Figure 3

SPR and phase contrast images of five cell types (3T3, HepG2, Vero, A10 and A549) fixed under PBS buffer 72 h after plating on fibronectin coated substrates, and SPR image comparison with fluorescently stained α-vinculin. A) SPR images collected with 100X/1.65 NA objective using 590 nm incident light; phase contrast images acquired with a 20X/0.4 NA objective. The SPR image displays distinct changes in reflectivity for various intracellular components within the evanescent wave such as cell membrane, focal adhesions, and cell nucleus. B) SPR image of A10 cell collected as in A) but contrast adjusted on a linear scale to emphasize the focal adhesions. Subsequently, the sample was immunofluorescently labeled with α-vinculin and imaged with a 63X/1.3 NA objective. A manual intensity threshold of α-vinculin was then overlaid onto the SPR image for comparison. C) Imaging conditions same as in A).
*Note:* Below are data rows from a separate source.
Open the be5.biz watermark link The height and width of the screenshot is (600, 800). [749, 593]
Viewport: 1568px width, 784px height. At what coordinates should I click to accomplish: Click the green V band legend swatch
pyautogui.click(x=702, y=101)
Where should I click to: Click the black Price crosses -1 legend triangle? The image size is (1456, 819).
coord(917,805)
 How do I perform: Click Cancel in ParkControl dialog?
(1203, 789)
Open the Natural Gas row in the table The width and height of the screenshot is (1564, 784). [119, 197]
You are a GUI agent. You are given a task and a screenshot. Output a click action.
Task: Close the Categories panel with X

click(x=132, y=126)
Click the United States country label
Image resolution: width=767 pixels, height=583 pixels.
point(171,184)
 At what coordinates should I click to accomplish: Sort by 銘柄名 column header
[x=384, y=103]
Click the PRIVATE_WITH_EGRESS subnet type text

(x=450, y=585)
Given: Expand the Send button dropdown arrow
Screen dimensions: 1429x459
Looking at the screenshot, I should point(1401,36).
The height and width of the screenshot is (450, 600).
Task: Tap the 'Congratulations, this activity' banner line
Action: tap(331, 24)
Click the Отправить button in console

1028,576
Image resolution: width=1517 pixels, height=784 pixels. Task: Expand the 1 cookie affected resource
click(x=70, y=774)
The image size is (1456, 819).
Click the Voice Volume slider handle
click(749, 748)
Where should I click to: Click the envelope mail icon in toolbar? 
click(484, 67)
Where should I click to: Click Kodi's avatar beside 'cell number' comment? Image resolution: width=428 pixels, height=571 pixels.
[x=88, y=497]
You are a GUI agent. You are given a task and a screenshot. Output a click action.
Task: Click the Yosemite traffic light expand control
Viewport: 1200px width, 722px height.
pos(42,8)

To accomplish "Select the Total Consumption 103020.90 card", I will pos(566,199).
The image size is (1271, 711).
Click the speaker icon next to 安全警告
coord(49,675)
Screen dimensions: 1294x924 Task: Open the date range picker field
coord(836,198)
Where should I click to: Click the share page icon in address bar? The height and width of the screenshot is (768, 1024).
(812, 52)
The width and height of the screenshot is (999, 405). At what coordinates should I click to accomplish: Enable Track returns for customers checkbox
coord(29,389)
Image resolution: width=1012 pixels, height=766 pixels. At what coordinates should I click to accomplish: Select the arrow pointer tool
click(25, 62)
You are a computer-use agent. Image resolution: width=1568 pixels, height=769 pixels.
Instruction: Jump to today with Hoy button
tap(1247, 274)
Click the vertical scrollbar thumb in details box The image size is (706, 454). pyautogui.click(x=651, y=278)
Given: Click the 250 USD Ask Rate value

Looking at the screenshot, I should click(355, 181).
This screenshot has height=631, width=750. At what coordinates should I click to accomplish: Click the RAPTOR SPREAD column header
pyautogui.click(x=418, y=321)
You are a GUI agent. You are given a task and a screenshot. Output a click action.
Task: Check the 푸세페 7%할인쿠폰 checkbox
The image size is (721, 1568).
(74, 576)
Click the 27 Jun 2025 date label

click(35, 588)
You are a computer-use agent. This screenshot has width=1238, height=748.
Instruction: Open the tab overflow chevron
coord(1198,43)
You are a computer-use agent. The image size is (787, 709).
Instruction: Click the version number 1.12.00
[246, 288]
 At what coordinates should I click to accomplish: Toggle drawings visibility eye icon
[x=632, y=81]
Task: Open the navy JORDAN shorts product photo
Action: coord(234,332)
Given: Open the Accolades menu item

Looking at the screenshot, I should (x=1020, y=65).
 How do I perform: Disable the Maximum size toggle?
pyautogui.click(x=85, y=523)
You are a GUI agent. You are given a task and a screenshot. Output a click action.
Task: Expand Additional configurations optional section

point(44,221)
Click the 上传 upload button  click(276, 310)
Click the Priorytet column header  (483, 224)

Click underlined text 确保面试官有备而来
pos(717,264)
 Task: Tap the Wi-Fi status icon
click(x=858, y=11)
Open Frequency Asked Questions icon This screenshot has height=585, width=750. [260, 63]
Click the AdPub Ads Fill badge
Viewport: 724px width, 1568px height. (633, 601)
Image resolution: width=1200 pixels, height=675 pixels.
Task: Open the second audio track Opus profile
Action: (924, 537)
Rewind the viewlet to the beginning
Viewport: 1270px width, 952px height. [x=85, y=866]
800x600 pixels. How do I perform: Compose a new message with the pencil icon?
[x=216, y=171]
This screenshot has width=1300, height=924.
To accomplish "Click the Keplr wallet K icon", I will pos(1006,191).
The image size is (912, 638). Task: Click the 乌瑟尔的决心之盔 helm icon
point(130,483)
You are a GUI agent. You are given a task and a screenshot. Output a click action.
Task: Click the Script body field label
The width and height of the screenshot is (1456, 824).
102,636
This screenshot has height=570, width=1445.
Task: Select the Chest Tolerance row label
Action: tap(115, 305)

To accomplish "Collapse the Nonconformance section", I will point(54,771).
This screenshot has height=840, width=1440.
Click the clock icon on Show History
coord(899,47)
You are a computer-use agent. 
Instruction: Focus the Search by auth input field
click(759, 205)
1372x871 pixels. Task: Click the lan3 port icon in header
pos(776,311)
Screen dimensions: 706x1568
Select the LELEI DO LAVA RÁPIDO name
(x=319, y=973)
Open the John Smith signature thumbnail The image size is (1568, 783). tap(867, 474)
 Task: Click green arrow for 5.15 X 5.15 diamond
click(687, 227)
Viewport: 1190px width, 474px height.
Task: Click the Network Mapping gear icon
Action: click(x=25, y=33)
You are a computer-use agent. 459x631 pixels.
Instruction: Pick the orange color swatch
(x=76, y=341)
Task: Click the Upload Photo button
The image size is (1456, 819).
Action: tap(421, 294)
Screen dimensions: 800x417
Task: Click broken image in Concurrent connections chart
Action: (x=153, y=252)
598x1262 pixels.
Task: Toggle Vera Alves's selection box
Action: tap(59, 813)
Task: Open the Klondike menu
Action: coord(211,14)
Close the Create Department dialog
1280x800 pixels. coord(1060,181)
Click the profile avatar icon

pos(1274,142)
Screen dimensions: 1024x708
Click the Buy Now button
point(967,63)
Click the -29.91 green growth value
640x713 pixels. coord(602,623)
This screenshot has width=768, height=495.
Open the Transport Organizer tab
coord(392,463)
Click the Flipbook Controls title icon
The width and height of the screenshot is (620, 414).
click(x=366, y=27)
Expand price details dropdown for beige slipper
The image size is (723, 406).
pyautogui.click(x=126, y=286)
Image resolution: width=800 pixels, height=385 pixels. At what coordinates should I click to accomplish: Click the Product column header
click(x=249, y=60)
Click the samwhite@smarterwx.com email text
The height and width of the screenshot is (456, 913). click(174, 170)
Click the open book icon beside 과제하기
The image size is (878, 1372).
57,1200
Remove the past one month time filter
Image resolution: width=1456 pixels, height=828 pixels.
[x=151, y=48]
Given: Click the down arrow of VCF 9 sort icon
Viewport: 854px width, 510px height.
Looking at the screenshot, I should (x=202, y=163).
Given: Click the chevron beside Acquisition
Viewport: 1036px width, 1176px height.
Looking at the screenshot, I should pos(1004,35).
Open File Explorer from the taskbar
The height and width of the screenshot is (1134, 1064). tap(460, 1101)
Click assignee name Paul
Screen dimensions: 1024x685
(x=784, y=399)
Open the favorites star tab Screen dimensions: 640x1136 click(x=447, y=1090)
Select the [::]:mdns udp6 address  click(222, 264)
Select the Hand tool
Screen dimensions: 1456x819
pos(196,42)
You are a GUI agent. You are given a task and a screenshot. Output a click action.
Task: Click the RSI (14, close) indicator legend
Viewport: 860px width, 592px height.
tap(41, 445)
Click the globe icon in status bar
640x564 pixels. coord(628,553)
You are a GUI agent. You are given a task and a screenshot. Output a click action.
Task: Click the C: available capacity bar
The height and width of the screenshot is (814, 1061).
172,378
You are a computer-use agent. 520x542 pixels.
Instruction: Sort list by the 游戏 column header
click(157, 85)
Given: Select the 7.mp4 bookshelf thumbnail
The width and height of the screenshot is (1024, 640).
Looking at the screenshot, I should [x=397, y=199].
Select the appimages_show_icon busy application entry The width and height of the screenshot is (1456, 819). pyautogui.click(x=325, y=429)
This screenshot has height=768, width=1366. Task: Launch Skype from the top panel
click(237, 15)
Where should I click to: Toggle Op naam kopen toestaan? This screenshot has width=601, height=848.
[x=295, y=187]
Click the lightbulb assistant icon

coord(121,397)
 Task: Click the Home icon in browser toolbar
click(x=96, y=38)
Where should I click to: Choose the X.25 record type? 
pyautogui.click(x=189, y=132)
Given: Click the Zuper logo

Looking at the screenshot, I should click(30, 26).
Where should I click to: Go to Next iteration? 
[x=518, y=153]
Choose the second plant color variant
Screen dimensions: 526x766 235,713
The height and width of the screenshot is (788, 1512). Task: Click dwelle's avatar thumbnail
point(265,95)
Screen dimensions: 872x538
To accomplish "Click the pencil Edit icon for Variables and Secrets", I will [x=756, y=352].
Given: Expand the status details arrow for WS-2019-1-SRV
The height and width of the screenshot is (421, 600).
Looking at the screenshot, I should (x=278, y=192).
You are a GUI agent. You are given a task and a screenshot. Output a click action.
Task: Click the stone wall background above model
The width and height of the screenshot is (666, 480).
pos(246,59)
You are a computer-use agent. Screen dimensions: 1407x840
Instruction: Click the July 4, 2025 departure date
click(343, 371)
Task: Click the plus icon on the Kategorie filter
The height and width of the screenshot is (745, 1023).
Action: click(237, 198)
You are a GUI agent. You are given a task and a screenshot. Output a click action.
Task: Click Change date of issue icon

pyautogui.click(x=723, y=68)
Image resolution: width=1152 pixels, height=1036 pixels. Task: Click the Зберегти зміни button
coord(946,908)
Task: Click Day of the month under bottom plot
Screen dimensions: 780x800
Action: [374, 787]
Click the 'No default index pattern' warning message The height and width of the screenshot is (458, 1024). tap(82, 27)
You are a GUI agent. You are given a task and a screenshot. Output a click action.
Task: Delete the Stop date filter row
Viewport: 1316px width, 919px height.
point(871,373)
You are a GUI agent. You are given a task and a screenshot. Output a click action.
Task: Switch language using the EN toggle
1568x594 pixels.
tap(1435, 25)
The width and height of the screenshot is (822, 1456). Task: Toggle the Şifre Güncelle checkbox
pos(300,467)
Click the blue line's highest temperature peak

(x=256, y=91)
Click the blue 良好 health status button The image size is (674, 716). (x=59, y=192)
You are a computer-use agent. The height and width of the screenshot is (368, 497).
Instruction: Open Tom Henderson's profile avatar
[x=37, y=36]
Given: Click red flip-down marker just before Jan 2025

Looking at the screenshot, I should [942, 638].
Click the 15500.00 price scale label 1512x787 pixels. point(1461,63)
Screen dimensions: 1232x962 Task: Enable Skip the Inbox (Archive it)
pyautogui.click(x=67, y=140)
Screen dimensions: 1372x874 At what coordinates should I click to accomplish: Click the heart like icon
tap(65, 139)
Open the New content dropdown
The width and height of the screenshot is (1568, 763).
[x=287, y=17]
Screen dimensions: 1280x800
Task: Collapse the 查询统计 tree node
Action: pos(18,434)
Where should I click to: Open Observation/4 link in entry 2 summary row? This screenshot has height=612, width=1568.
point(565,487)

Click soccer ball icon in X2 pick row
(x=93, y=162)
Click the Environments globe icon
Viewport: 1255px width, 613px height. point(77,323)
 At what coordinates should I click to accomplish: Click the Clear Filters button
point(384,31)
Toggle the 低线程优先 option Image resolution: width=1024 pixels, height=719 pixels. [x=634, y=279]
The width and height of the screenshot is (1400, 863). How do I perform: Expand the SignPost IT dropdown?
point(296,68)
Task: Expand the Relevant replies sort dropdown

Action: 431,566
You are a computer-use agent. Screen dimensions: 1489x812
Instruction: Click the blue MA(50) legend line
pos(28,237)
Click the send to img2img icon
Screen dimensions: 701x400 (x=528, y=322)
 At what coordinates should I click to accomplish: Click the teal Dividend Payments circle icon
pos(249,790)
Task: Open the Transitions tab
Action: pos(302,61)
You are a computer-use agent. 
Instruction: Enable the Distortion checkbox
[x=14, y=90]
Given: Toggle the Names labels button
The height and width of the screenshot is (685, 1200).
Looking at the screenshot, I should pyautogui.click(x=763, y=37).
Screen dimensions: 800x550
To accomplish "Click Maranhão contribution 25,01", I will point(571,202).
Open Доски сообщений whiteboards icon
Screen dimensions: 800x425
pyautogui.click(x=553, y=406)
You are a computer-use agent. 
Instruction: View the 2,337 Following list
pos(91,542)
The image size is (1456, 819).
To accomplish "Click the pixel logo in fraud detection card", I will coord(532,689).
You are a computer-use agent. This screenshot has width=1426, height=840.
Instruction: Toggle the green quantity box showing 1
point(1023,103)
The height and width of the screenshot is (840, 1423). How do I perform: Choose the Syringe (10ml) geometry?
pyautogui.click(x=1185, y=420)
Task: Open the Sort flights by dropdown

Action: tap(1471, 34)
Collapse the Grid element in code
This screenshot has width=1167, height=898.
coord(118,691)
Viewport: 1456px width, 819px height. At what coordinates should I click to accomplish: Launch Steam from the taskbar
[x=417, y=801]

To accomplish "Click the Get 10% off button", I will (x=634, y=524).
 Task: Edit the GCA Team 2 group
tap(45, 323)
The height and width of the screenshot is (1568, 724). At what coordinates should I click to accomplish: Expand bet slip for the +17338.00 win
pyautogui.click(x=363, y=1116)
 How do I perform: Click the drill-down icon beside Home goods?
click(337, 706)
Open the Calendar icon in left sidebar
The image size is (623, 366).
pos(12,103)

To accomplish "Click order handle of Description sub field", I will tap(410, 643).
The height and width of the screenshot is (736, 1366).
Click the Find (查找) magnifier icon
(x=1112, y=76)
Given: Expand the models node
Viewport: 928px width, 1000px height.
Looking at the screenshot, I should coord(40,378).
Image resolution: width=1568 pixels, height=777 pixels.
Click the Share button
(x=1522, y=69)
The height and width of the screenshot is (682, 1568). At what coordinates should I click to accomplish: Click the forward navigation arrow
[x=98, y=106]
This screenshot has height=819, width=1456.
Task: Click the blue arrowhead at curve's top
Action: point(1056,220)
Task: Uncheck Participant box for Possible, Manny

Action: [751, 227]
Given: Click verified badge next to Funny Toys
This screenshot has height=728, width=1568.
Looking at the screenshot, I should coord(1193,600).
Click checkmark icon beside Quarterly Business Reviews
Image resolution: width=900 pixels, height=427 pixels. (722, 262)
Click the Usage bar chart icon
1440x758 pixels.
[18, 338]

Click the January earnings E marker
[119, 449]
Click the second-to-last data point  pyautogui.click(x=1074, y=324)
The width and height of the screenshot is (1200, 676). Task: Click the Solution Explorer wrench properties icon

A region of intermediate intensity, putative extracellular deposited material, is detected along the cell periphery. A linescan in the SPR image is segregated into four distinct image features: fibronectin (FN) coated substratum, extracellular deposited material (ECM), the basal cell surface, and focal adhesions. The scale bar of 25 μm applies to all images in figure.